__What is needed__
For each record below, write an exact copy.

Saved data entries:
- - -

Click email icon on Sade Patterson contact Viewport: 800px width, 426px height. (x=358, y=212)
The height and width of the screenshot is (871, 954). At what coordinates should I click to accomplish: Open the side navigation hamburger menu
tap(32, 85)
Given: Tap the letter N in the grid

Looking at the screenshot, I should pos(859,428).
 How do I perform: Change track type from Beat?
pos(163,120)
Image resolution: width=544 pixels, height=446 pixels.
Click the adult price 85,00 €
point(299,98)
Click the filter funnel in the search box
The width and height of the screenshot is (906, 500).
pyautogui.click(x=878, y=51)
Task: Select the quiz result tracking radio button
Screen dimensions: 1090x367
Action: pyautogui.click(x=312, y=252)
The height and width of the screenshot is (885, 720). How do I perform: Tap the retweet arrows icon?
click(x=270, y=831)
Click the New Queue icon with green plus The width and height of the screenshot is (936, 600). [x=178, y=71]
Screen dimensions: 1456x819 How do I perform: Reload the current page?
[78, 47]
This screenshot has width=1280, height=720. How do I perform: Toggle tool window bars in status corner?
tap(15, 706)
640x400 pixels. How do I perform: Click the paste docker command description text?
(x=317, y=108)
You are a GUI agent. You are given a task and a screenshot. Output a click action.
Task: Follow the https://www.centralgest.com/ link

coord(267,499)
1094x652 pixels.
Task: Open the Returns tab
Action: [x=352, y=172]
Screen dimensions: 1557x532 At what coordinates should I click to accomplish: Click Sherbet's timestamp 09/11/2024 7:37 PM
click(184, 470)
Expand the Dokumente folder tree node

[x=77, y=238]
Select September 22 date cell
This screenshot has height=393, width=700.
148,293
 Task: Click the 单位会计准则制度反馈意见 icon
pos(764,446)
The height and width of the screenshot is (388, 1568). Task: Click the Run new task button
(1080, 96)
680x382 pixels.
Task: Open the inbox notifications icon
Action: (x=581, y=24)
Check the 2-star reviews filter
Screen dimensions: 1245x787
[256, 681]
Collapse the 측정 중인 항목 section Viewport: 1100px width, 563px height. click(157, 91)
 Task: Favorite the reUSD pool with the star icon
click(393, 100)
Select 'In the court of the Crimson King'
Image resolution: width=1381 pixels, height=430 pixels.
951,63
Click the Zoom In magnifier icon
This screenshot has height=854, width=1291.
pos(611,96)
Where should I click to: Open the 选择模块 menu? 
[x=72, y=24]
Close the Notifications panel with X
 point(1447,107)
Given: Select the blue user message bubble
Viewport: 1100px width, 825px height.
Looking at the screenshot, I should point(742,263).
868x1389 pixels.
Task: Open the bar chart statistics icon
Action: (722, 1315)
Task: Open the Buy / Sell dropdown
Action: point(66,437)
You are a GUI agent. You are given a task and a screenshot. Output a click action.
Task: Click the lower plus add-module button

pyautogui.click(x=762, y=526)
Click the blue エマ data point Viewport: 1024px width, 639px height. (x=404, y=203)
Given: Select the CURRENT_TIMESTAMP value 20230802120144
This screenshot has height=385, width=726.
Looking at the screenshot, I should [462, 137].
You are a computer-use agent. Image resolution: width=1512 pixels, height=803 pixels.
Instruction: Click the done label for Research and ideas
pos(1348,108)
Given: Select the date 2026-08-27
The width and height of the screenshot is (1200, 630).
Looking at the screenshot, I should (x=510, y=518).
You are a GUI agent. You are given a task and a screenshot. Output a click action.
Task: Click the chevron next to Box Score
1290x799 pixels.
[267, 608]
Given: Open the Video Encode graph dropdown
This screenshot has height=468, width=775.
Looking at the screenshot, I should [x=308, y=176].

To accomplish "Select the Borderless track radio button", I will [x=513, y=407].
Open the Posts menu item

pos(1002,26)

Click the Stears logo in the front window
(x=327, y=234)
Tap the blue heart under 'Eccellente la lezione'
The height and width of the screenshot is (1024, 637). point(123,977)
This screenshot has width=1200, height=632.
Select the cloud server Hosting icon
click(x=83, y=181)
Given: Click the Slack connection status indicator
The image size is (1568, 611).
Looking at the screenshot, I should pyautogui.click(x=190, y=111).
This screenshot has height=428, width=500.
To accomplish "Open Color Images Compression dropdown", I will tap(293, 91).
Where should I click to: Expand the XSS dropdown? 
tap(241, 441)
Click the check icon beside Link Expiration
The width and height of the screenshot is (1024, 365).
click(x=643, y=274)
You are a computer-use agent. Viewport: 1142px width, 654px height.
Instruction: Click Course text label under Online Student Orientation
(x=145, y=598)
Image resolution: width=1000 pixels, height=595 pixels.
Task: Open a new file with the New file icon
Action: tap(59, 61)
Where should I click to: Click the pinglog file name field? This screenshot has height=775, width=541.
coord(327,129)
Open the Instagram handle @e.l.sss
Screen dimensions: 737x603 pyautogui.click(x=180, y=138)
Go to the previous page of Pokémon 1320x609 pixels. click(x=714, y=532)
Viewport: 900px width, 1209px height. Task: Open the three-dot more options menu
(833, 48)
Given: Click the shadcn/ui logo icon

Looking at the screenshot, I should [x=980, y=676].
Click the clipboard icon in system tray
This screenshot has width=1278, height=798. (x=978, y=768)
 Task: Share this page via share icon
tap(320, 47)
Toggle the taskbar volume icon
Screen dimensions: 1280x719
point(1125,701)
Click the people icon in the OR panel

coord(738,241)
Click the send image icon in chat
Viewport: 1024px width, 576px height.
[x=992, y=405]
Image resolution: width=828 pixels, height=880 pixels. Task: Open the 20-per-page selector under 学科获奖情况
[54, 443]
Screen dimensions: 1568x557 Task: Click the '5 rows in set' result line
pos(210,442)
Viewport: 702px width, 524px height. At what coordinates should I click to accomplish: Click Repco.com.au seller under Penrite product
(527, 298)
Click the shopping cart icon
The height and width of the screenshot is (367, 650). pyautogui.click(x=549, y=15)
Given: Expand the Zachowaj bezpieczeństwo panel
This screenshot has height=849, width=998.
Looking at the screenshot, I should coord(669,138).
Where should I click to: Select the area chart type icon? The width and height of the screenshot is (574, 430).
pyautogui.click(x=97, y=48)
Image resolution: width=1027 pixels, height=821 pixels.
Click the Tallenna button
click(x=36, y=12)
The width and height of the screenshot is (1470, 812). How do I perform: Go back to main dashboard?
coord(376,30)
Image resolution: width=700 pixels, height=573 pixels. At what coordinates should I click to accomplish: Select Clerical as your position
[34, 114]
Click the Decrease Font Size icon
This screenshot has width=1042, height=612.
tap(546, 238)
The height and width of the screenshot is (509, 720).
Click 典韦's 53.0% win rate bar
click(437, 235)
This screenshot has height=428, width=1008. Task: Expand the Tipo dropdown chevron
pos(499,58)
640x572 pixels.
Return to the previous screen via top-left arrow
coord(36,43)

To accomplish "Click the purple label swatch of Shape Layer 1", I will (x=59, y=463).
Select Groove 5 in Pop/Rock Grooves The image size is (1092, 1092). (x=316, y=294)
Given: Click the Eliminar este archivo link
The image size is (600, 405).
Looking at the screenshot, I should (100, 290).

- - -

__Answer section__
Click email icon on Sade Patterson contact Viewport: 800px width, 426px height. (x=358, y=212)
The height and width of the screenshot is (871, 954). At what coordinates should I click to accomplish: Open the side navigation hamburger menu
tap(32, 85)
Given: Tap the letter N in the grid

Looking at the screenshot, I should pos(859,428).
 How do I perform: Change track type from Beat?
pos(163,120)
Image resolution: width=544 pixels, height=446 pixels.
Click the adult price 85,00 €
point(299,98)
Click the filter funnel in the search box
The width and height of the screenshot is (906, 500).
pyautogui.click(x=878, y=51)
Task: Select the quiz result tracking radio button
Screen dimensions: 1090x367
Action: pyautogui.click(x=312, y=252)
The height and width of the screenshot is (885, 720). How do I perform: Tap the retweet arrows icon?
click(x=270, y=831)
Click the New Queue icon with green plus The width and height of the screenshot is (936, 600). [x=178, y=71]
Screen dimensions: 1456x819 How do I perform: Reload the current page?
[78, 47]
This screenshot has width=1280, height=720. How do I perform: Toggle tool window bars in status corner?
tap(15, 706)
640x400 pixels. How do I perform: Click the paste docker command description text?
(x=317, y=108)
You are a GUI agent. You are given a task and a screenshot. Output a click action.
Task: Follow the https://www.centralgest.com/ link

coord(267,499)
1094x652 pixels.
Task: Open the Returns tab
Action: [x=352, y=172]
Screen dimensions: 1557x532 At what coordinates should I click to accomplish: Click Sherbet's timestamp 09/11/2024 7:37 PM
click(184, 470)
Expand the Dokumente folder tree node

[x=77, y=238]
Select September 22 date cell
This screenshot has height=393, width=700.
148,293
 Task: Click the 单位会计准则制度反馈意见 icon
pos(764,446)
The height and width of the screenshot is (388, 1568). Task: Click the Run new task button
(1080, 96)
680x382 pixels.
Task: Open the inbox notifications icon
Action: (x=581, y=24)
Check the 2-star reviews filter
Screen dimensions: 1245x787
[256, 681]
Collapse the 측정 중인 항목 section Viewport: 1100px width, 563px height. click(157, 91)
 Task: Favorite the reUSD pool with the star icon
click(393, 100)
Select 'In the court of the Crimson King'
Image resolution: width=1381 pixels, height=430 pixels.
951,63
Click the Zoom In magnifier icon
This screenshot has height=854, width=1291.
pos(611,96)
Where should I click to: Open the 选择模块 menu? 
[x=72, y=24]
Close the Notifications panel with X
 point(1447,107)
Given: Select the blue user message bubble
Viewport: 1100px width, 825px height.
Looking at the screenshot, I should point(742,263).
868x1389 pixels.
Task: Open the bar chart statistics icon
Action: (722, 1315)
Task: Open the Buy / Sell dropdown
Action: point(66,437)
You are a GUI agent. You are given a task and a screenshot. Output a click action.
Task: Click the lower plus add-module button

pyautogui.click(x=762, y=526)
Click the blue エマ data point Viewport: 1024px width, 639px height. (x=404, y=203)
Given: Select the CURRENT_TIMESTAMP value 20230802120144
This screenshot has height=385, width=726.
Looking at the screenshot, I should [462, 137].
You are a computer-use agent. Image resolution: width=1512 pixels, height=803 pixels.
Instruction: Click the done label for Research and ideas
pos(1348,108)
Given: Select the date 2026-08-27
The width and height of the screenshot is (1200, 630).
Looking at the screenshot, I should (x=510, y=518).
You are a GUI agent. You are given a task and a screenshot. Output a click action.
Task: Click the chevron next to Box Score
1290x799 pixels.
[267, 608]
Given: Open the Video Encode graph dropdown
This screenshot has height=468, width=775.
Looking at the screenshot, I should [x=308, y=176].

To accomplish "Select the Borderless track radio button", I will [x=513, y=407].
Open the Posts menu item

pos(1002,26)

Click the Stears logo in the front window
(x=327, y=234)
Tap the blue heart under 'Eccellente la lezione'
The height and width of the screenshot is (1024, 637). point(123,977)
This screenshot has width=1200, height=632.
Select the cloud server Hosting icon
click(x=83, y=181)
Given: Click the Slack connection status indicator
The image size is (1568, 611).
Looking at the screenshot, I should pyautogui.click(x=190, y=111).
This screenshot has height=428, width=500.
To accomplish "Open Color Images Compression dropdown", I will tap(293, 91).
Where should I click to: Expand the XSS dropdown? 
tap(241, 441)
Click the check icon beside Link Expiration
The width and height of the screenshot is (1024, 365).
click(x=643, y=274)
You are a computer-use agent. Viewport: 1142px width, 654px height.
Instruction: Click Course text label under Online Student Orientation
(x=145, y=598)
Image resolution: width=1000 pixels, height=595 pixels.
Task: Open a new file with the New file icon
Action: tap(59, 61)
Where should I click to: Click the pinglog file name field? This screenshot has height=775, width=541.
coord(327,129)
Open the Instagram handle @e.l.sss
Screen dimensions: 737x603 pyautogui.click(x=180, y=138)
Go to the previous page of Pokémon 1320x609 pixels. click(x=714, y=532)
Viewport: 900px width, 1209px height. Task: Open the three-dot more options menu
(833, 48)
Given: Click the shadcn/ui logo icon

Looking at the screenshot, I should [x=980, y=676].
Click the clipboard icon in system tray
This screenshot has width=1278, height=798. (x=978, y=768)
 Task: Share this page via share icon
tap(320, 47)
Toggle the taskbar volume icon
Screen dimensions: 1280x719
point(1125,701)
Click the people icon in the OR panel

coord(738,241)
Click the send image icon in chat
Viewport: 1024px width, 576px height.
[x=992, y=405]
Image resolution: width=828 pixels, height=880 pixels. Task: Open the 20-per-page selector under 学科获奖情况
[54, 443]
Screen dimensions: 1568x557 Task: Click the '5 rows in set' result line
pos(210,442)
Viewport: 702px width, 524px height. At what coordinates should I click to accomplish: Click Repco.com.au seller under Penrite product
(527, 298)
Click the shopping cart icon
The height and width of the screenshot is (367, 650). pyautogui.click(x=549, y=15)
Given: Expand the Zachowaj bezpieczeństwo panel
This screenshot has height=849, width=998.
Looking at the screenshot, I should coord(669,138).
Where should I click to: Select the area chart type icon? The width and height of the screenshot is (574, 430).
pyautogui.click(x=97, y=48)
Image resolution: width=1027 pixels, height=821 pixels.
Click the Tallenna button
click(x=36, y=12)
The width and height of the screenshot is (1470, 812). How do I perform: Go back to main dashboard?
coord(376,30)
Image resolution: width=700 pixels, height=573 pixels. At what coordinates should I click to accomplish: Select Clerical as your position
[34, 114]
Click the Decrease Font Size icon
This screenshot has width=1042, height=612.
tap(546, 238)
The height and width of the screenshot is (509, 720).
Click 典韦's 53.0% win rate bar
click(437, 235)
This screenshot has height=428, width=1008. Task: Expand the Tipo dropdown chevron
pos(499,58)
640x572 pixels.
Return to the previous screen via top-left arrow
coord(36,43)

To accomplish "Click the purple label swatch of Shape Layer 1", I will (x=59, y=463).
Select Groove 5 in Pop/Rock Grooves The image size is (1092, 1092). (x=316, y=294)
Given: Click the Eliminar este archivo link
The image size is (600, 405).
Looking at the screenshot, I should (100, 290).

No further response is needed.